_Instrução escrita 1:_
Reproduza em lista numerada, sem as linhas em branco, o trecho dos registros que vai da linha que contém "Where should I click to: Click pencil" até a linha que contém "click(70, 31)", incluindo as duas. Deixe as imagens fora da resposta.

_Texto fornecido:_

********

A sentença acima também não é nova e nem é minha. Está no livro "As Veias abertas da América Latina", publicado em 1971 por Eduardo Galeano, e abre um clarão na mata fechada para entender a gravidade da autorização, dada pelo general Augusto Heleno, ministro do Gabinete de Segurança Nacional, para o avanço de sete projetos de exploração de ouro na região de São Gabriel da Cachoeira, uma área intocada a noroeste da Floresta Amazônica.

Revelada pelo repórter Vinicius Sassine, a notícia causa preocupação. A área, conhecida como Cabeça de Cachorro, onde vivem 23 etnias indígenas, é uma das últimas fronteiras sem atividades que resultam em desmatamento elevado, mapeado em dados que depois precisam ser omitidos em discursos para gringo ver.

Parte dos empresários beneficiados pelo general tem uma folha corrida extensa de problemas com os órgãos ambientais — órgãos surrados e sucateados pela atual gestão. Para quem não quer esperar as próximas décadas para testemunhar a destruição, os destroços do passado servem como visão antecipadora do futuro. A obra de Galeano é um spoiler em cada página.

A história da América Latina é a história dos movimentos predatórios de exploração das riquezas naturais. No Brasil, essa história tem início com o avanço sobre o pau-brasil, árvore típica da Mata Atlântica, praticamente desaparecida das paisagens do país ao qual emprestou o nome.

********

_Registros apresentados:_
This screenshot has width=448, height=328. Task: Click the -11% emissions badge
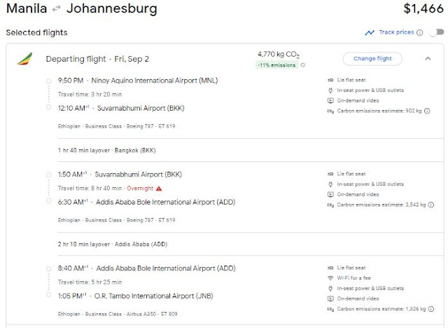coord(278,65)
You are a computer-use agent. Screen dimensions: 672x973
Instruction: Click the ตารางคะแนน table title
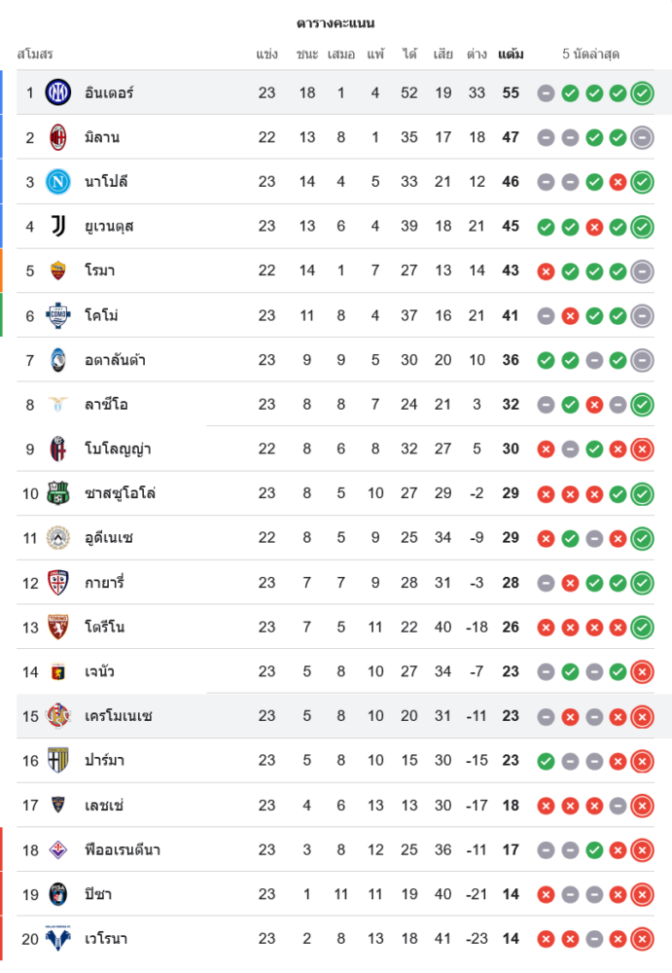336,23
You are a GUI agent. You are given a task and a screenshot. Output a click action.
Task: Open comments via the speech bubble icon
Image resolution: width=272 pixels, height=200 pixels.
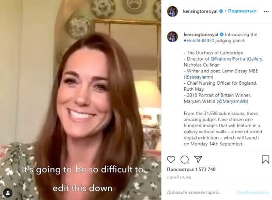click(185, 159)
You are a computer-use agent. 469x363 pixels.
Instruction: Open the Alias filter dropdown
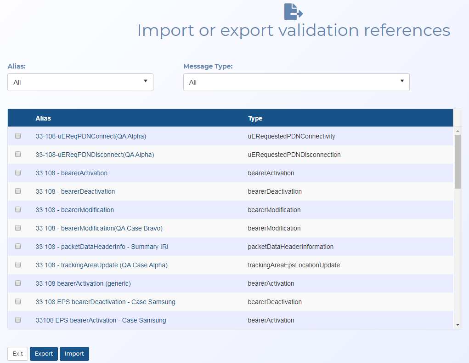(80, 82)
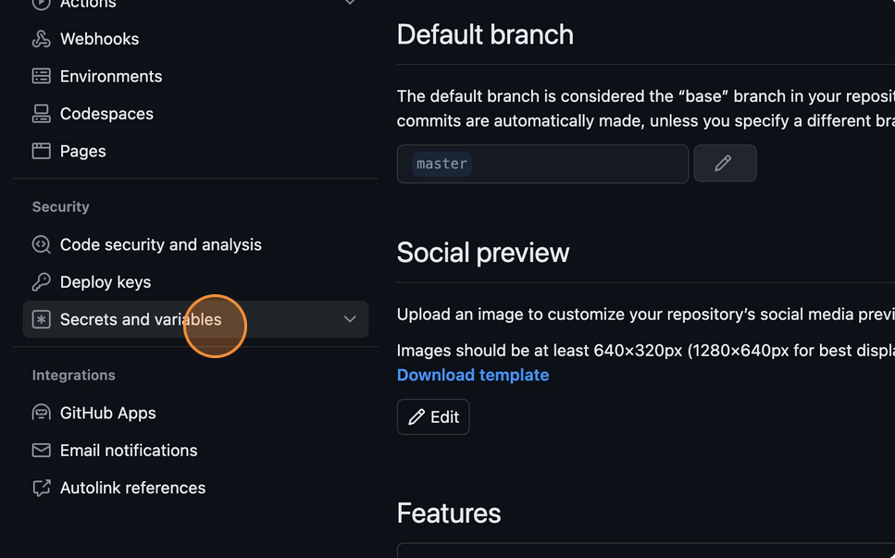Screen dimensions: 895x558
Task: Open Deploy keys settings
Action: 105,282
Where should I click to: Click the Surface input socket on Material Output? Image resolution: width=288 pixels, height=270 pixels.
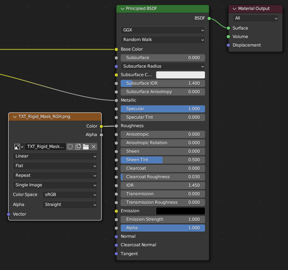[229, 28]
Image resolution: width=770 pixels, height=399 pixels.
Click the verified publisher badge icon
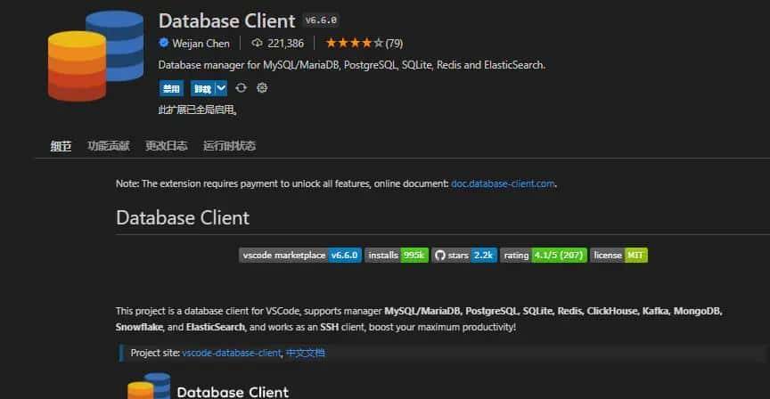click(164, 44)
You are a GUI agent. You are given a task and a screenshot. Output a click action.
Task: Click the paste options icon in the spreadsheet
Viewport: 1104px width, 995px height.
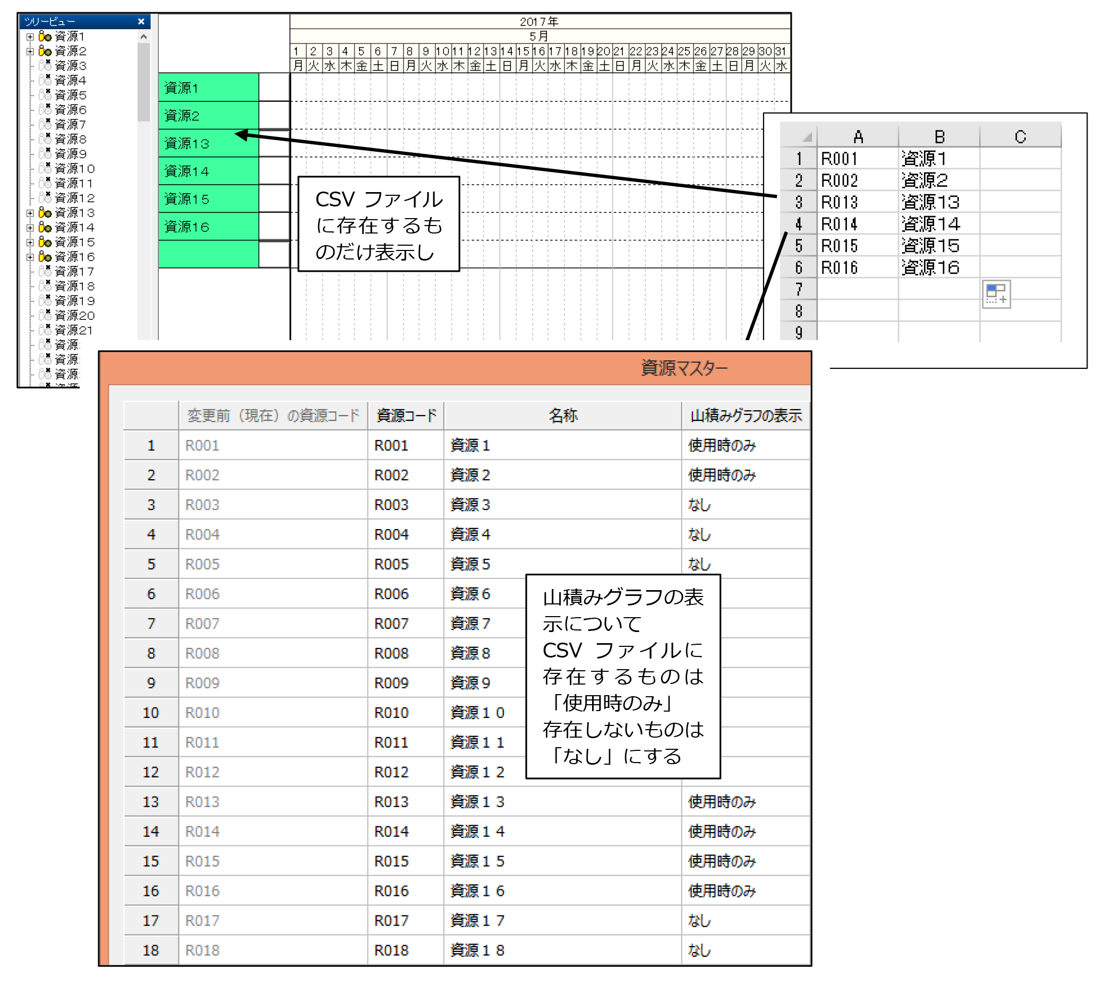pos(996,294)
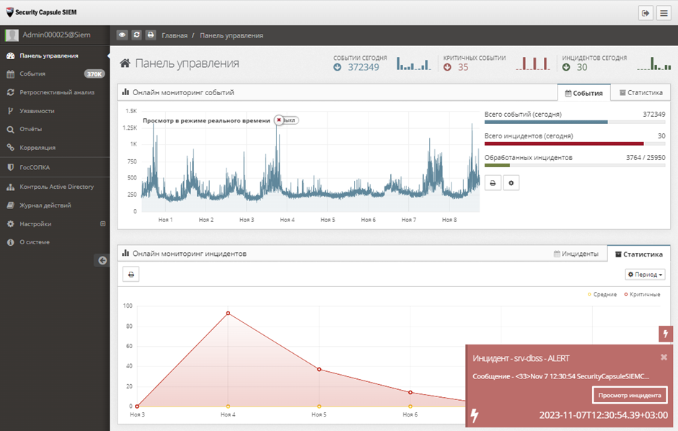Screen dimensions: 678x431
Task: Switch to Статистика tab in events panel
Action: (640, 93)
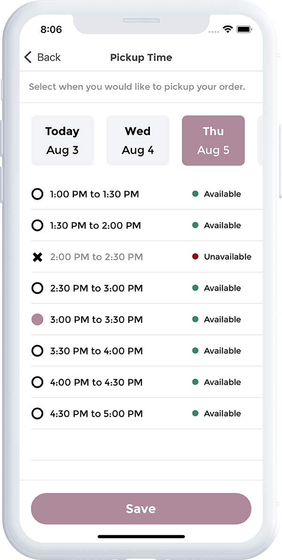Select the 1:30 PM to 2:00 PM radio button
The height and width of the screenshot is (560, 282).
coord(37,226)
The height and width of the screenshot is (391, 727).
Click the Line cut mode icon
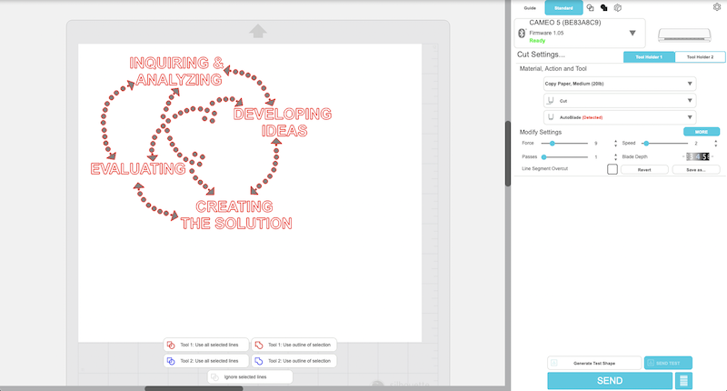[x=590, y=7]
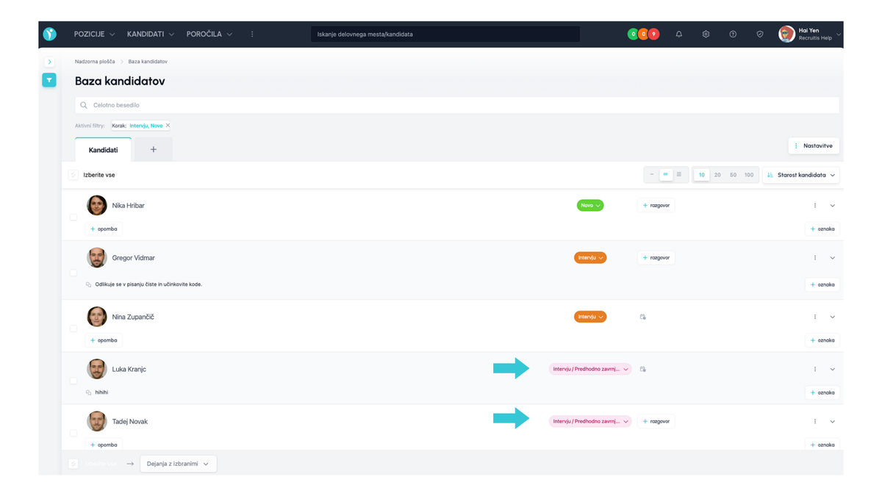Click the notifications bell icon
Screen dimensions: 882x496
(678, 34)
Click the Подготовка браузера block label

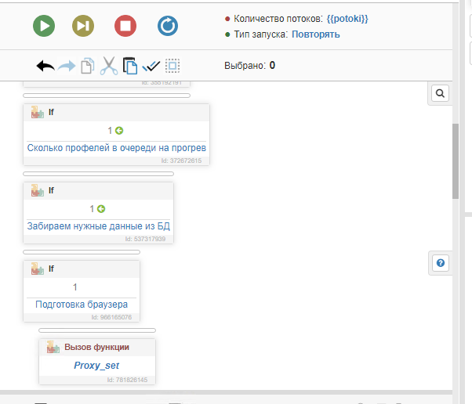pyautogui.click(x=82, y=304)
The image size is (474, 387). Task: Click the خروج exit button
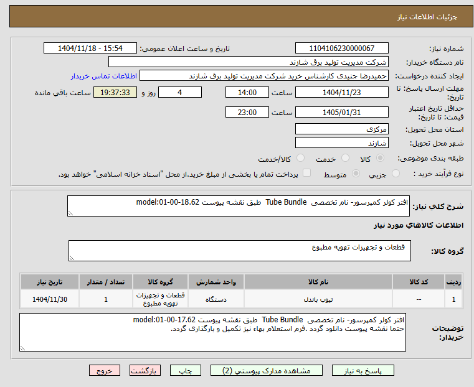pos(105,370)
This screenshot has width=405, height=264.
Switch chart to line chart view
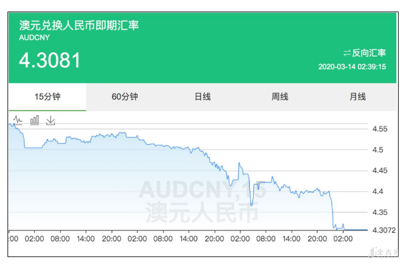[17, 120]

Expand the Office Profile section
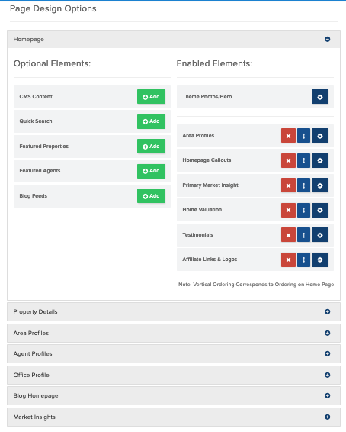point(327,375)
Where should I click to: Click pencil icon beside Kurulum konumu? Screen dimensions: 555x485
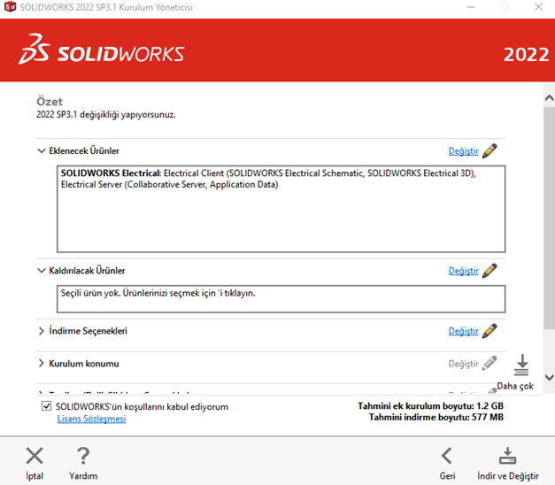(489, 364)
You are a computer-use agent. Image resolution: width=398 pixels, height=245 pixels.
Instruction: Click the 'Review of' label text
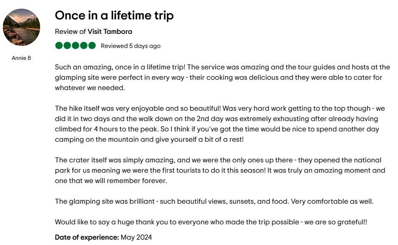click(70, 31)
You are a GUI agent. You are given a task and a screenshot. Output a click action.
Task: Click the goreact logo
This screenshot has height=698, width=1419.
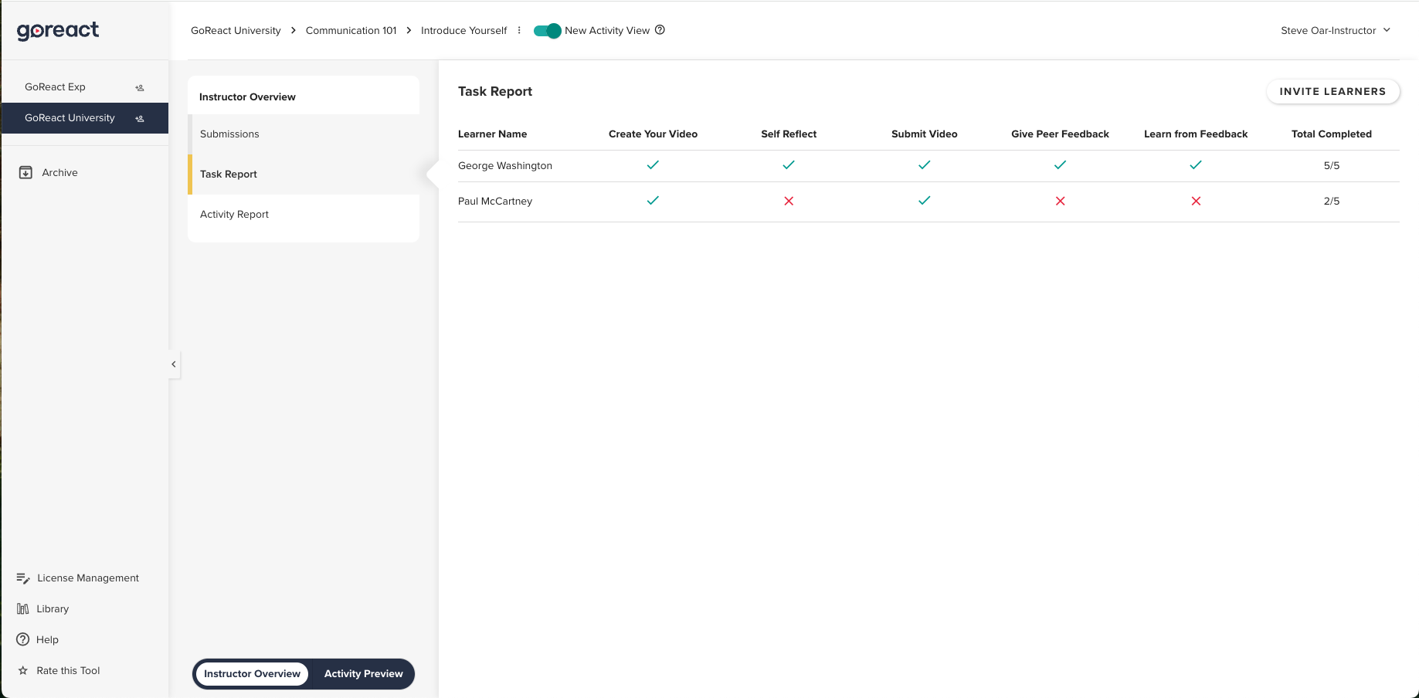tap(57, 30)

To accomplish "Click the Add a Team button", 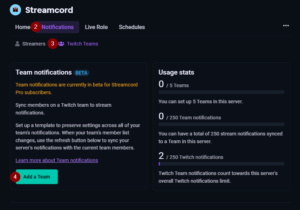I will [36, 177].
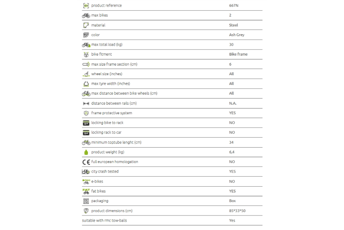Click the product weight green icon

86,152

********

_Instrução escrita 2:_
Escreva, por favor, a continuação do texto sobre a exploração de ouro na Amazônia a partir do ponto em que ele termina.

_Resposta do exercício 1:_
1. Where should I click to: Click pencil icon beside Kurulum konumu? Screen dimensions: 555x485
2. (489, 364)
3. You are a computer-use agent. Image resolution: width=398 pixels, height=245 pixels.
4. Instruction: Click the 'Review of' label text
5. click(70, 31)

_Resposta do exercício 2:_
Neste modelo, a regra é arrancar tudo até a última ponta e partir para o próximo empreendimento sem deixar nada além da miséria no lugar.

A busca pelo enriquecimento fácil fez o centro da dinâmica econômica se deslocar para o Sudeste, ao longo do século 18. Nas cidades hoje históricas de Minas Gerais, escreve Galeano, os mineradores desprezavam o cultivo da terra, e a região padeceu epidemias de fome em plena prosperidade entre 1700 e 1713. Os milionários tiveram de comer gatos, cachorros, ratos, formigas e gaviões. Os escravos gastavam suas forças e seus dias nas lavagens de ouro. Ali trabalhavam, ali comiam, ali dormiam e ali ficavam vulneráveis a enfermidades como pleurisia, apoplexia, convulsões, paralisia e pneumonia, enquanto os capitães do mato recebiam recompensas, em ouro, por cada cabeça cortada de escravo fugitivo. Tudo para alimentar as potências europeias emergentes. O ouro brasileiro pagava as importações vindas da Inglaterra e bancavam, longe daqui, os investimentos no setor manufatureiro que serviriam de base da revolução industrial.

Em 1818, quem visitava Ouro Preto e outras cidades da região já se assombrava com a pobreza das casas vazias e sem valor. O legado de pobreza e ruína, escreveu o autor uruguaio, no século 20 se traduziu em grandes latifúndios dos coronéis de fazenda e "impertérritos bastiões do atraso".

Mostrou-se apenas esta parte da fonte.